§ **Задания**:
a – Какие оды называет фрагмент о стихах Мандельштама, когда говорит, с чем Каванах связывает это стихотворение? Перечислите их все.
b – По фрагменту о стихах Мандельштама: в каком году был написан «пиндарический отрывок»?
c – Продолжите фрагмент о стихах Мандельштама с того места, где он заканчивается.

§ **Фрагмент текста**:
-------

Мореплаватель Мандельштама может быть Одиссеем, так как он назван «отцом путешествий, другом морехода», но Бройд и Каванах не исключают также Петра I, который, как известно, также был «отцом путешествий, другом морехода», но «не вифлеемским мирным плотником». Более того, указывая на более раннее стихотворение Мандельштама «Сумерки свободы», Каванах делает даже маловероятное предположение, что мореплавателем является сам Ленин[109]. Связывая это стихотворение с VI и IX Олимпийскими, V Немийской и XI Пифийской одами, Каванах приходит к выводу, что темой стихотворения является «неудача, как личная, так и художественная»[110]. Хотя Мандельштам и противопоставляет себя удачливому во всех отношениях Пиндару, с этим утверждением американской исследовательницы можно поспорить, так как в 1923 г., когда был написан этот «пиндарический отрывок», как указал Мандельштам в подзаголовке, поэт еще активно печатался и неплохо зарабатывал переводами, а уж в собственном гении не сомневался никогда. Так что ни о какой поэтической неудаче речи быть не может. Верно, что Мандельштам начинает отчуждаться от времени («Нет, никогда, ничей я не был современник»), от советской действительности, ощущая себя изгоем, но оставаясь верным «четвертому сословью»:
Ужели я предам позорному злословью —
Вновь пахнет яблоком мороз —
Присягу чудную четвертому сословью
И клятвы крупные до слез?

-------

§ **Исходные данные**:
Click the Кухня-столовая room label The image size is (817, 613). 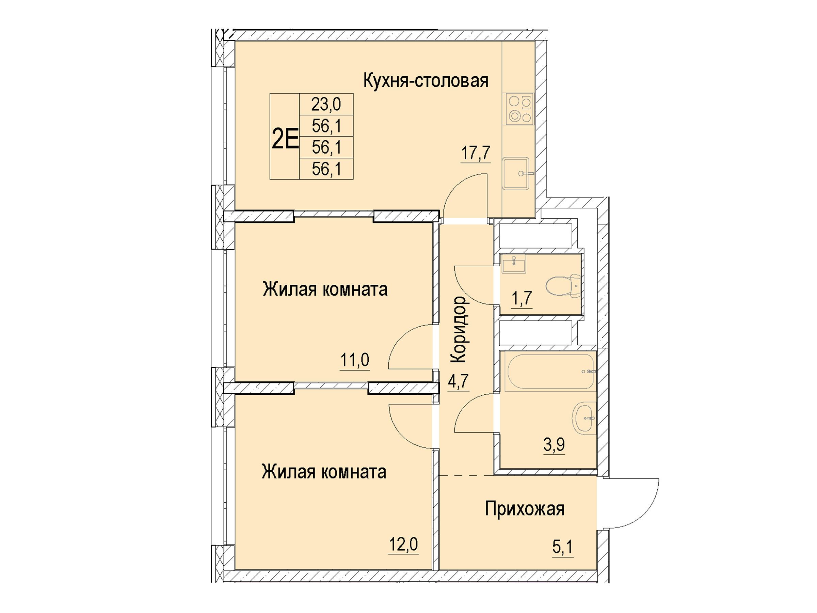[x=426, y=81]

-------

§ **Ответы к заданиям**:
a – VI Олимпийская, IX Олимпийская, V Немийская и XI Пифийская оды.

b – В 1923 году.

c –
Ронен почему-то связывает эти строки со смертью Ленина, хотя это является анахронизмом, и клятвой верности революционным идеям, приводя цитату из «Воспоминаний» Н. Я. Мандельштам о разговоре поэта с Бухариным 1928 г., когда она пишет том, что (в 1928 г.) «О. М. еще верил, что ‘присяга чудная четвертому сословью’ обязывает примирению с советской действительностью»[111]. Помимо того, что эта фраза Н. Я. Мандельштам вырвана из контекста и также является анахронизмом, весьма тонкий и эрудированный Ронен «проглядел» клятву Герцена и Огарева, которую они, как известно, дали друг другу на Воробьевых горах, а Мандельштам своим стихотворением говорит о верности идеям разночинной интеллигенции и сознательно выбранном пути, быть может, грозящем ему житейской — не творческой — неудачей (выделено мной).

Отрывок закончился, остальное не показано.